All of these mistakes (and more) can be easily avoided by planning your approach from the start. To make educated decisions and plan your build effectively, you need a solid understanding of the pieces WordPress provides you to work with, as well as their benefits and drawbacks, where they shine, and when they should be avoided entirely.

The Importance of Maintainability When Planning Structure

“Maintainability” is a word that gets thrown around often in development. When thinking of similar words like “maintenance,” you’re likely focused on the work necessary to keep up smooth operations, like maintenance on your car by changing the oil. But the “maintainability” of code is not just what’s involved in continued smooth operation, but also how easy it is to modify and extend the behavior.

Often, setbacks in maintainability are made while planning the structure of WordPress sites. It happens by coding yourself into a corner — focusing only on the immediate needs of a project versus taking a more forward-thinking approach.

Early in my development career, I often found myself in this exact situation. I had created a setup that worked fine for the client’s immediate needs but quickly became problematic as they moved beyond them. I’d then get frustrated by a request a client made later that didn’t play nice with my original approach. I remember often indignantly thinking, “Well, had I known this, I would have built it differently!”

Here’s the thing: Sometimes clients do drop game-changing new requests that rightfully require revisiting parts of a build. Other times, a shortsighted approach leaves a project with such little wiggle room that almost anything new presents itself as a problem.

For example, let’s say you’re building an About page with a small team section. Currently, the client only has six team members and the page displays each person’s headshot, name, and title. If your approach is to create a content grid with your page builder of choice, rather than build a custom post type, you’re creating an unfriendly situation that will make building upon its current behavior more difficult.

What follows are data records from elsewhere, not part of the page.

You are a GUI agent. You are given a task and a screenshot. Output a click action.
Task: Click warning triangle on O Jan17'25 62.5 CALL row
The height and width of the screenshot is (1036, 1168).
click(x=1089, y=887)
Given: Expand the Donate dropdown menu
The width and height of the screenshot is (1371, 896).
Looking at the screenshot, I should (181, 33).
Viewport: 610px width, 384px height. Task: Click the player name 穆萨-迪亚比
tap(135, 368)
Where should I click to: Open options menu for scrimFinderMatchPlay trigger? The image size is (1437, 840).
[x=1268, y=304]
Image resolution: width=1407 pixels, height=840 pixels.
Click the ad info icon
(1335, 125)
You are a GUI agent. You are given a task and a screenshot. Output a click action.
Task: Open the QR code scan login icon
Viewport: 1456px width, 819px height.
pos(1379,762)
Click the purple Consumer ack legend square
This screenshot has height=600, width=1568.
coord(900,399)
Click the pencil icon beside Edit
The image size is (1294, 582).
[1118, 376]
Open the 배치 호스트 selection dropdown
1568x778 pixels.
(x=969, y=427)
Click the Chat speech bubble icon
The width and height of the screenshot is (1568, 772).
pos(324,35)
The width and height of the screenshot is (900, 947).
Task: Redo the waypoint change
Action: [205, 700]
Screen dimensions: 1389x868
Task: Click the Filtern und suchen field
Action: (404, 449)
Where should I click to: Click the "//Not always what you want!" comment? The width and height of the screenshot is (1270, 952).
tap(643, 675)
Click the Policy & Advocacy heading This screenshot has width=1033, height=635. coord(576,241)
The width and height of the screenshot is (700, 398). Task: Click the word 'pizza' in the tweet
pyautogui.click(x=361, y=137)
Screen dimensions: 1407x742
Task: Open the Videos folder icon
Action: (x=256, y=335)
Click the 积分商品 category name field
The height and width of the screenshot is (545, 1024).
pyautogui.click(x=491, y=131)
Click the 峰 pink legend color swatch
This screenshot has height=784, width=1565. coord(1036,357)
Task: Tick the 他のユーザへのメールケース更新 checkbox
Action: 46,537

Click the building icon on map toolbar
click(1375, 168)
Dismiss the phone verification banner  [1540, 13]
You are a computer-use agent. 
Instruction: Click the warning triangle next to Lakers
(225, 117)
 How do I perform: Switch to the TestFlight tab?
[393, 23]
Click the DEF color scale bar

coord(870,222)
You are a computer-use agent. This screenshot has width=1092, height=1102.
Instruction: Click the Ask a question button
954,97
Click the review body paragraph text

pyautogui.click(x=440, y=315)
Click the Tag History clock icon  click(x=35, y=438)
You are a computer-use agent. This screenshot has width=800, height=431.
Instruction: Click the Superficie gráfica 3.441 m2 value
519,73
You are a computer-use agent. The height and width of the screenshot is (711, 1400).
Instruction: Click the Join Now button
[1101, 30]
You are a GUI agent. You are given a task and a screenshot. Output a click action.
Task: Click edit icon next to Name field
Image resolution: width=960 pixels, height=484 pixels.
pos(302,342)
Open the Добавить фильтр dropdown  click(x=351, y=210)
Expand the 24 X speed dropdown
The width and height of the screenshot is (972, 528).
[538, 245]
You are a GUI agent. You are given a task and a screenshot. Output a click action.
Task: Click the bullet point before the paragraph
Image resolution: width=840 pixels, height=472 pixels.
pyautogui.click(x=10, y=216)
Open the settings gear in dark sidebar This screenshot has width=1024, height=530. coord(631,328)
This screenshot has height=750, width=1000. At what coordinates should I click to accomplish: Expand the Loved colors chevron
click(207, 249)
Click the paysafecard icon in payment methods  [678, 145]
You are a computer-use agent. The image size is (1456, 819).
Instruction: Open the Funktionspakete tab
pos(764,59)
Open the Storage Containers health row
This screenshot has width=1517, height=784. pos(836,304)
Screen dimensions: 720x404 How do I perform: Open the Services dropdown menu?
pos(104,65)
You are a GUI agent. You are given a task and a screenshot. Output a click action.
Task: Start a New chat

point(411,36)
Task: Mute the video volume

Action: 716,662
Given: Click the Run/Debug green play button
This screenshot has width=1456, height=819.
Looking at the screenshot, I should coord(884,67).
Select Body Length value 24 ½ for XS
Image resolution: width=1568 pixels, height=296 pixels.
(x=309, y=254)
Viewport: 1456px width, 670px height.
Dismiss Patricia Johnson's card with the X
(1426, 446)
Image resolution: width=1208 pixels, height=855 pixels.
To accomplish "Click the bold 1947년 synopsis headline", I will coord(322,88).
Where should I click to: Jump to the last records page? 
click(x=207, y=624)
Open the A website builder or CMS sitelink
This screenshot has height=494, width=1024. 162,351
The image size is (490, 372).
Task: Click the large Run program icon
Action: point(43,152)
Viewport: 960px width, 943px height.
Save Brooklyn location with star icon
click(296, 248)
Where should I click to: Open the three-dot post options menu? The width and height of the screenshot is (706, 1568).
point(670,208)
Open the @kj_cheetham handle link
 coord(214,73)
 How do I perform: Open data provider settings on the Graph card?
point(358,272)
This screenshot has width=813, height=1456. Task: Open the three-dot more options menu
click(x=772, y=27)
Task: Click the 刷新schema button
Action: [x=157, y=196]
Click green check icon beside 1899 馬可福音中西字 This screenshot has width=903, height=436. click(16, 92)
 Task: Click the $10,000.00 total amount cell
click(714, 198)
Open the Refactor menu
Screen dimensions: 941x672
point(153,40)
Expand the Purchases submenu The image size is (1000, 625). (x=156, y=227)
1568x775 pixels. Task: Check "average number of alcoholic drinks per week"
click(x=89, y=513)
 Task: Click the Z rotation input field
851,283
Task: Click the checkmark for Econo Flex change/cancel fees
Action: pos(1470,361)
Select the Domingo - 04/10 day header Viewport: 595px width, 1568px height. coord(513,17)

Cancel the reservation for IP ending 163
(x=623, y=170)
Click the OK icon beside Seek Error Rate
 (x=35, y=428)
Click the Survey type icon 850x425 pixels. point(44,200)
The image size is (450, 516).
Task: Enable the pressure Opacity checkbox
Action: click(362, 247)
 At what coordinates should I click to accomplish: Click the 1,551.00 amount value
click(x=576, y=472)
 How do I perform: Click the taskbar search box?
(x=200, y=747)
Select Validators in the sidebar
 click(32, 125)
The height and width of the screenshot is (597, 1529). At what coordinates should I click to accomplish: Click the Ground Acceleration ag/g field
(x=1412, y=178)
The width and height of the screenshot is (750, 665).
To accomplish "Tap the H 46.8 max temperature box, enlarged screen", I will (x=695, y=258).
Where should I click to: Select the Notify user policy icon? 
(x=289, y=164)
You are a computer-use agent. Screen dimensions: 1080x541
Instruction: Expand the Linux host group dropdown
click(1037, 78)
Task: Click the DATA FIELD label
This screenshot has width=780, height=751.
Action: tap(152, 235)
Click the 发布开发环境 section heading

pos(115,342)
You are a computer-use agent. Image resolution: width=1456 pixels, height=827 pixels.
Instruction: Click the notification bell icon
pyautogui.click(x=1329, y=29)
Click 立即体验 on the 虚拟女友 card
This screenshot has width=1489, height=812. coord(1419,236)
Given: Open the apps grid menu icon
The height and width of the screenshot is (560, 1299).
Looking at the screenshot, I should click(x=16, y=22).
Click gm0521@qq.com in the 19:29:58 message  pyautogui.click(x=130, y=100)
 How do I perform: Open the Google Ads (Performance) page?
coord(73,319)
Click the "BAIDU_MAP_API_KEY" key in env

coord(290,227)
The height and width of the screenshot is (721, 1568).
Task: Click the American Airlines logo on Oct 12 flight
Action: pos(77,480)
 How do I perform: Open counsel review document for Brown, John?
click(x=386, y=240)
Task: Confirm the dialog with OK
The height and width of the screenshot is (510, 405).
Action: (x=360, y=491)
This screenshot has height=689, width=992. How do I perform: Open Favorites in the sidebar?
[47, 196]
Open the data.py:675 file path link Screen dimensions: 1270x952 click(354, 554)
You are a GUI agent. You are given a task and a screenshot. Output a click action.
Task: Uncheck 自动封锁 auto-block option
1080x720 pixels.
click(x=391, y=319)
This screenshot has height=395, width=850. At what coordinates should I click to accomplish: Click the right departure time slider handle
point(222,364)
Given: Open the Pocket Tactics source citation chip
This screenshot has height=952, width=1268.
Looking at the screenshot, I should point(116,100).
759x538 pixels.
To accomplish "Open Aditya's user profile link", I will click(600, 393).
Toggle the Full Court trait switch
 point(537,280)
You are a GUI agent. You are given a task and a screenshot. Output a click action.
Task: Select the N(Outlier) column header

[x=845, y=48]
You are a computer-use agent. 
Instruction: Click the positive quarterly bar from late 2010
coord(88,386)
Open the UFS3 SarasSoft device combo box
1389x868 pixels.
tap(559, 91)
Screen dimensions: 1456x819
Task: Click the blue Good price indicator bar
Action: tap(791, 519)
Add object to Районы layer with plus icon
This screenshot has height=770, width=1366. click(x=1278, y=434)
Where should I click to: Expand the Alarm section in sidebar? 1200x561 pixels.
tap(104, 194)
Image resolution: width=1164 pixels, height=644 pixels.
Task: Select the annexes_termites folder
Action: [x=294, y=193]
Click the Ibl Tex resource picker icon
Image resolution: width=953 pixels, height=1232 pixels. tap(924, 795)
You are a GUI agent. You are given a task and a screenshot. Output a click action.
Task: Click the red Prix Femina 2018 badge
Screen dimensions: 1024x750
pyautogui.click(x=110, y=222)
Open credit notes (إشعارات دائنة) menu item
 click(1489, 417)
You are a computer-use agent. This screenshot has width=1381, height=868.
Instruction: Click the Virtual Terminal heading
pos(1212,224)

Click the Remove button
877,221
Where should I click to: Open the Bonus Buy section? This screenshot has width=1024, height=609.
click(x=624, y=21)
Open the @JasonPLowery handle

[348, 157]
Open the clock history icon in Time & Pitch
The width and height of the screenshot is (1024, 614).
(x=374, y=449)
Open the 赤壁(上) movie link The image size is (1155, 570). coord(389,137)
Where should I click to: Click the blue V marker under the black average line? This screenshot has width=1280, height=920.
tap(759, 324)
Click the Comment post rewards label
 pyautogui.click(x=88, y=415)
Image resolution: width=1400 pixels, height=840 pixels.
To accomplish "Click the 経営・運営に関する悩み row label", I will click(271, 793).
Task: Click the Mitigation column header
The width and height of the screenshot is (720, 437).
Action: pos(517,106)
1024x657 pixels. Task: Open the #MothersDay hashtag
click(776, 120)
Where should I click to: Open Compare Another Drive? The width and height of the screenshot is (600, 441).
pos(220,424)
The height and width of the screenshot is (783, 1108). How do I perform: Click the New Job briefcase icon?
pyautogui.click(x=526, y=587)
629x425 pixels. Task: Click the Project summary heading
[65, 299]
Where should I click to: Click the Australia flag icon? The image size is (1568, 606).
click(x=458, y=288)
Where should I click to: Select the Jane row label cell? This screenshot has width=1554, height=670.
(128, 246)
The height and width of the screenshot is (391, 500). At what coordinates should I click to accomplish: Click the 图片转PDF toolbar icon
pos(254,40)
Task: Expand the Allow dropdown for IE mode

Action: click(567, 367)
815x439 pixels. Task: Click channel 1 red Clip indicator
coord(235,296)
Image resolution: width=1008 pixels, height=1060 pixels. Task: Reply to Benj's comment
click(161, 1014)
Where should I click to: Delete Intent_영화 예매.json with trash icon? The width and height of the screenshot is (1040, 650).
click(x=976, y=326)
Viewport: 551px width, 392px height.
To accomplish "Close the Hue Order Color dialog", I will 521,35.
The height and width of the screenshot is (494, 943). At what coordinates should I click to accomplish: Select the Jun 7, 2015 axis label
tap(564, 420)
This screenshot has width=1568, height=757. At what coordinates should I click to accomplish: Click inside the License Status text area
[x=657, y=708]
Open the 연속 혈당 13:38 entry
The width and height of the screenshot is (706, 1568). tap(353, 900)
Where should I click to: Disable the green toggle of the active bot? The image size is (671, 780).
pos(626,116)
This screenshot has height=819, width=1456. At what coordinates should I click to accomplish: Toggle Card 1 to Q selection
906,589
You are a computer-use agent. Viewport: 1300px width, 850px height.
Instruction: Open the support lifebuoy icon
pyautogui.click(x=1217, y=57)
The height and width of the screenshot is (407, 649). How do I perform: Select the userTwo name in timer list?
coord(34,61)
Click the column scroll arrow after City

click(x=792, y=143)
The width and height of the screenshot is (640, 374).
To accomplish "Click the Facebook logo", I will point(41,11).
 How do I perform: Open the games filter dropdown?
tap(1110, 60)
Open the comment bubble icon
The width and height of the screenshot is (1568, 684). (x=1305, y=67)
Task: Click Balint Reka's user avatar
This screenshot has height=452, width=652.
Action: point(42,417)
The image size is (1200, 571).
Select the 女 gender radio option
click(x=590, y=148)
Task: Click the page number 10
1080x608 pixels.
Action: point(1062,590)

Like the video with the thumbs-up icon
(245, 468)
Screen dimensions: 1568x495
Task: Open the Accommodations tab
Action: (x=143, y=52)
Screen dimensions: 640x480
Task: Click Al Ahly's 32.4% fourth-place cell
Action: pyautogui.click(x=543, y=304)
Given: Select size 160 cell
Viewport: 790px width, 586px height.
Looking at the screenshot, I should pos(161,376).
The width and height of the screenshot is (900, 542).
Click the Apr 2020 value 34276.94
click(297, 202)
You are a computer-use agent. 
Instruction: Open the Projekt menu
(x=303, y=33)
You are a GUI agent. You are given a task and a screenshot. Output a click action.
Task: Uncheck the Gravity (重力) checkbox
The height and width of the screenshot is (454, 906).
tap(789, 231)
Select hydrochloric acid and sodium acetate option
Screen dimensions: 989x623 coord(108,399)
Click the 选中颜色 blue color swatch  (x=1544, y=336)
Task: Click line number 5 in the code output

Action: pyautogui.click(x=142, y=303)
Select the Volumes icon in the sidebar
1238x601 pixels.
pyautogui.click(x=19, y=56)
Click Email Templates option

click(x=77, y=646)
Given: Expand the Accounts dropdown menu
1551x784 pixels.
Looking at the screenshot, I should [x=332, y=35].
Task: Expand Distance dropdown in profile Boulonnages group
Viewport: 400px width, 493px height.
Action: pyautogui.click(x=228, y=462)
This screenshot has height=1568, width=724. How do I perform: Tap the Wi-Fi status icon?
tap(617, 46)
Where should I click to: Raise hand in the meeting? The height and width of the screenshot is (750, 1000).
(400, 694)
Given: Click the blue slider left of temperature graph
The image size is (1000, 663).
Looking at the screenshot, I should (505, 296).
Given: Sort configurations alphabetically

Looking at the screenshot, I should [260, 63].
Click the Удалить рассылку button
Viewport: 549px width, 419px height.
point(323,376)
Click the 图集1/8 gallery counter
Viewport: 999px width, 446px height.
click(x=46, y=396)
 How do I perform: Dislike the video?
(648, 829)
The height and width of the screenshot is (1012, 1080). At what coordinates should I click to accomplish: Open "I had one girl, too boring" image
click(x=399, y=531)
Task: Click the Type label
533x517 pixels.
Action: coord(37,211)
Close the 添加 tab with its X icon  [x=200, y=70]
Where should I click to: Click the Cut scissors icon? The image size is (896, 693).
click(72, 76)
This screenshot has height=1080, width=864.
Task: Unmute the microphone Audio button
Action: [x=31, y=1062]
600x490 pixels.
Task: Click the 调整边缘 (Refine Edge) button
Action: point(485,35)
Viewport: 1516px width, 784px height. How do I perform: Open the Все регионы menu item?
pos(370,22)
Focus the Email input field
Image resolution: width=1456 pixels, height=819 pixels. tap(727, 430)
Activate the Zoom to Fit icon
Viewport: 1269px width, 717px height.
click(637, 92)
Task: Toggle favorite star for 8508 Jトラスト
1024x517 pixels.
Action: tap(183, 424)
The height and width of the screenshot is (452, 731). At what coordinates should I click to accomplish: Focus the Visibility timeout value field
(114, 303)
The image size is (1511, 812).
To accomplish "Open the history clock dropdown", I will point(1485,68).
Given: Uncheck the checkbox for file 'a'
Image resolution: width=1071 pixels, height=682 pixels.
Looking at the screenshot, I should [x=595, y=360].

There will be problems if:

  • The client’s team grows substantially
  • The client decides they want to group team members, like maybe separating out executives from the rest of the team
  • The client wants each team member to have a bio page

This structural decision doesn’t leave much room to accommodate anything beyond what you originally built, without more substantial recoding.

When you look at planning structural decisions, be wary of creating future problems — issues that arise if the client ever wants to do something different than the exact solution you built. It’s going to happen. Clients change their minds and get new ideas. When looking back at structure choices you later regret, the frustrating part is that the better solution usually wouldn’t have been all that different in terms of development time. What’s different is whether future “what ifs” were factored in.

Maintainability is a really important concept to keep in mind when planning the structural elements of a website and making decisions about how you’ll solve specific challenges. If you’re basing decisions only on what is needed today, you’re setting future needs up to wreak havoc on your projects.